The annual flood deposits of the várzea form the most fertile soils in Amazonia, and people have exploited this for thousands of years, perhaps before the Andes were populated. Before European diseases wiped out much of the population, corn and cotton was being grown on these soils and population densities were quite high. Now, fishing, ranching, farming, lumbering, and trading are important activities.

We work out of the town of Silves, which is a 350 km boat, bus, or taxi ride from Manaus, the only real city in the central Amazon (a free port with 1.8 million people). Silves is a town of 4000 inhabitants on a unique terra firme island within the flooded region. We stay at the "Aldeia dos Lagos" Ecotourism Hotel, funded by the Austrian government and the World Wildlife Fund. Silves was chosen as a site for this ecotourism hotel, because since 1981, the local government has been actively protecting various aspects of the environment within the municipality of Silves. This includes a number of lakes which are closed to commercial fishing and several tracts of forest.

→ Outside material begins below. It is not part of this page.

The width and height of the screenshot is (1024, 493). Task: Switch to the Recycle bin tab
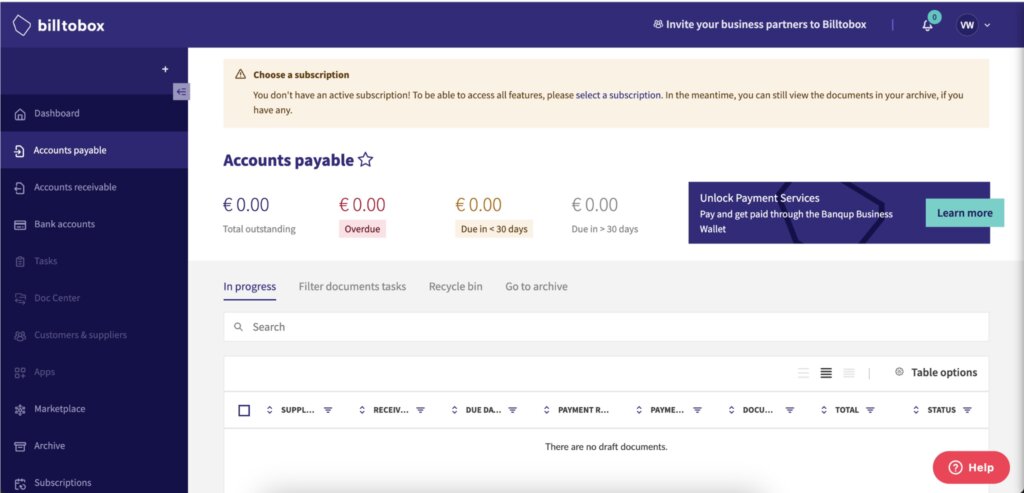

Remarkably little is know about full the life-cycle natural history of V. amazonica. The leaves can exceed 2 m in diameter, and the stems reach 6 m, and can grow with the rising flood. White female flowers on day one turn into pink male flowers on day two, pollinated by several species of beetle. Apparently, if the seeds dry out at all, they die. It is unclear how V. amazonica survives the dry season. The seeds that are deposited on the várzea surface dry out and die. Seeds that fall in lakes are eaten by fish. Moreover, V. regia appears to grow not from the deepest water areas but from slightly shallower sites about 3 or 4 meters about lowest water, or about 6 meters below highest water. Plants sprout from seeds and keep up with water that can rise as rapidly as 10 cm per day, eventually to produce 5 to 10 leaves a month 1.5 m to 2 m in diameter.

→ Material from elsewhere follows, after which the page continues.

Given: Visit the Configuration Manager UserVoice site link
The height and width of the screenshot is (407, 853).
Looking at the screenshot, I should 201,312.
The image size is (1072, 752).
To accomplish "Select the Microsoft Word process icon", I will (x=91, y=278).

During low water in 1999 and 2000, we observed that the main lily seed bed are pools on the várzea called springs (poços). These pools were about 3-4 m above lowest water and were arrayed across a grassy piece of rather flat várzea. The pools range from 5 m to >100m inn diameter. Many have outlets from which water flowed. The grassland was incredibly marshy and spongy, and people and cows sink up to 1 m into the muck. Apparently, each pool has a spring that feeds water into the pool. The middle-sized and large pools all have lilies. The presence of perennial spring-fed pools on the várzea circumvents several issues. Seeds that end up in the pools do not dry out. The pools did not have any fish that we could see, so no herbivory. Thus, the link between groundwater and ecology became obvious, pointing to an incredible need to understand groundwater hydrology of the Amazon várzea. During low water, most of the V. amazonica colonies are populated by seedlings, which are not at all impressive. One special location which had adult lilies. This was the only area where people were not grazing cattle, goats, or pigs, and I believe that these animals have much affected the life cycle of the plants.

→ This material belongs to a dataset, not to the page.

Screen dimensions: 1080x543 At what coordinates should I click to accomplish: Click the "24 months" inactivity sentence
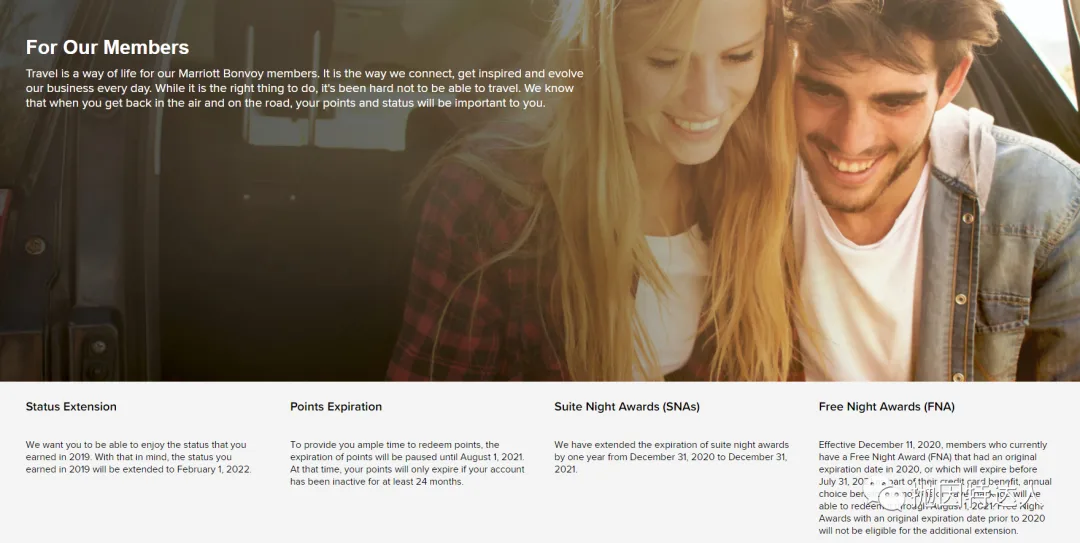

During high water in 2002, we returned. Between June 2001, when Bob Meade observed many lilies, and April 2002, a development bank decided to fund the replacement of cattle by water buffaloes. These buffaloes will go anywhere and they completely destroyed all the giant water lily seed beds. Places that had hundreds of plants a year ago had nothing. In all our searching, we only found one lonely plant.